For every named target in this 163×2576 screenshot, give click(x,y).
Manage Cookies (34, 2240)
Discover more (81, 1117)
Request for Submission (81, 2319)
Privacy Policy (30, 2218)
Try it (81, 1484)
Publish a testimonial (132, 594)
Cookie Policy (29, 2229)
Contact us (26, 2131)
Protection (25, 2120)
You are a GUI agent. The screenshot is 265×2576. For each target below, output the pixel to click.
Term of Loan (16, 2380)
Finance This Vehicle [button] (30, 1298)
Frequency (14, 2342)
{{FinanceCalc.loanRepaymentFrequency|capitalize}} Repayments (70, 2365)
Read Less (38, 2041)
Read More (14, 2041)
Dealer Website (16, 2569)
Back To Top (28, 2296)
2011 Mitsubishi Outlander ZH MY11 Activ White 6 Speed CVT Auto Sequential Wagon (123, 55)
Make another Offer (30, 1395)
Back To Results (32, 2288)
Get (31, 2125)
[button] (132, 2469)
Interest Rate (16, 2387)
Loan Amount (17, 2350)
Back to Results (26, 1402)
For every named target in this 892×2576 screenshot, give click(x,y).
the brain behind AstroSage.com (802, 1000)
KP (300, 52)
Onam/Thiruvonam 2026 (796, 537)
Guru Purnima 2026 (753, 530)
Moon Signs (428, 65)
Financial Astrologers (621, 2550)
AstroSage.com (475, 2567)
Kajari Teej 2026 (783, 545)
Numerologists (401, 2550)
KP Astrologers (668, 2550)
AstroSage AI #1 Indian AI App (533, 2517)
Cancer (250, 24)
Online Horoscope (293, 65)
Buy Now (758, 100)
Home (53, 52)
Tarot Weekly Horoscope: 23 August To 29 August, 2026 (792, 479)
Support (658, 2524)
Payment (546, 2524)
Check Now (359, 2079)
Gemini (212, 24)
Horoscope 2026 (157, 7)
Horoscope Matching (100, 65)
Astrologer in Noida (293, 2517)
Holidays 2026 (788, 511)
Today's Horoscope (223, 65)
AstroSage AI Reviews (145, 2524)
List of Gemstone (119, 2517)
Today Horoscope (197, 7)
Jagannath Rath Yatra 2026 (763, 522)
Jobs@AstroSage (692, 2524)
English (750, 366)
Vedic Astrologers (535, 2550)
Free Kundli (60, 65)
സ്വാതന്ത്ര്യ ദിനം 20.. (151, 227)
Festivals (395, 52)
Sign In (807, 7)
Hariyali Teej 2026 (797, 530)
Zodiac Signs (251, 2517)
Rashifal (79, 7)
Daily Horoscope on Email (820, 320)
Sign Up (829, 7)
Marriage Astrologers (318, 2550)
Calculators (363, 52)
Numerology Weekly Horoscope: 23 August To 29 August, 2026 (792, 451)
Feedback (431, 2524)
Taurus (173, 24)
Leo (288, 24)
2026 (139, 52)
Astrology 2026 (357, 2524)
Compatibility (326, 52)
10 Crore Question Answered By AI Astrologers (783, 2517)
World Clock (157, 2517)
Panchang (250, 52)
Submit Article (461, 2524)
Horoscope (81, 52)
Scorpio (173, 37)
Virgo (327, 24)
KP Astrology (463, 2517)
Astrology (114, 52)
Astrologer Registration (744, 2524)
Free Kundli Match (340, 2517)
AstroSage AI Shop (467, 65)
※
TASK TO CARRY OUT
Would you quote everything above from the line containing "Back To Top (28, 2296)" down to the line containing "Cancer (250, 24)"? Include both of those lines and nothing else.

ANSWER TO THIS PROBLEM
Back To Top (28, 2296)
2011 Mitsubishi Outlander ZH MY11 Activ White 6 Speed CVT Auto Sequential Wagon (123, 55)
Make another Offer (30, 1395)
Back To Results (32, 2288)
Get (31, 2125)
[button] (132, 2469)
Interest Rate (16, 2387)
Loan Amount (17, 2350)
Back to Results (26, 1402)
For every named target in this 892×2576 screenshot, give click(x,y).
the brain behind AstroSage.com (802, 1000)
KP (300, 52)
Onam/Thiruvonam 2026 (796, 537)
Guru Purnima 2026 (753, 530)
Moon Signs (428, 65)
Financial Astrologers (621, 2550)
AstroSage.com (475, 2567)
Kajari Teej 2026 (783, 545)
Numerologists (401, 2550)
KP Astrologers (668, 2550)
AstroSage AI #1 Indian AI App (533, 2517)
Cancer (250, 24)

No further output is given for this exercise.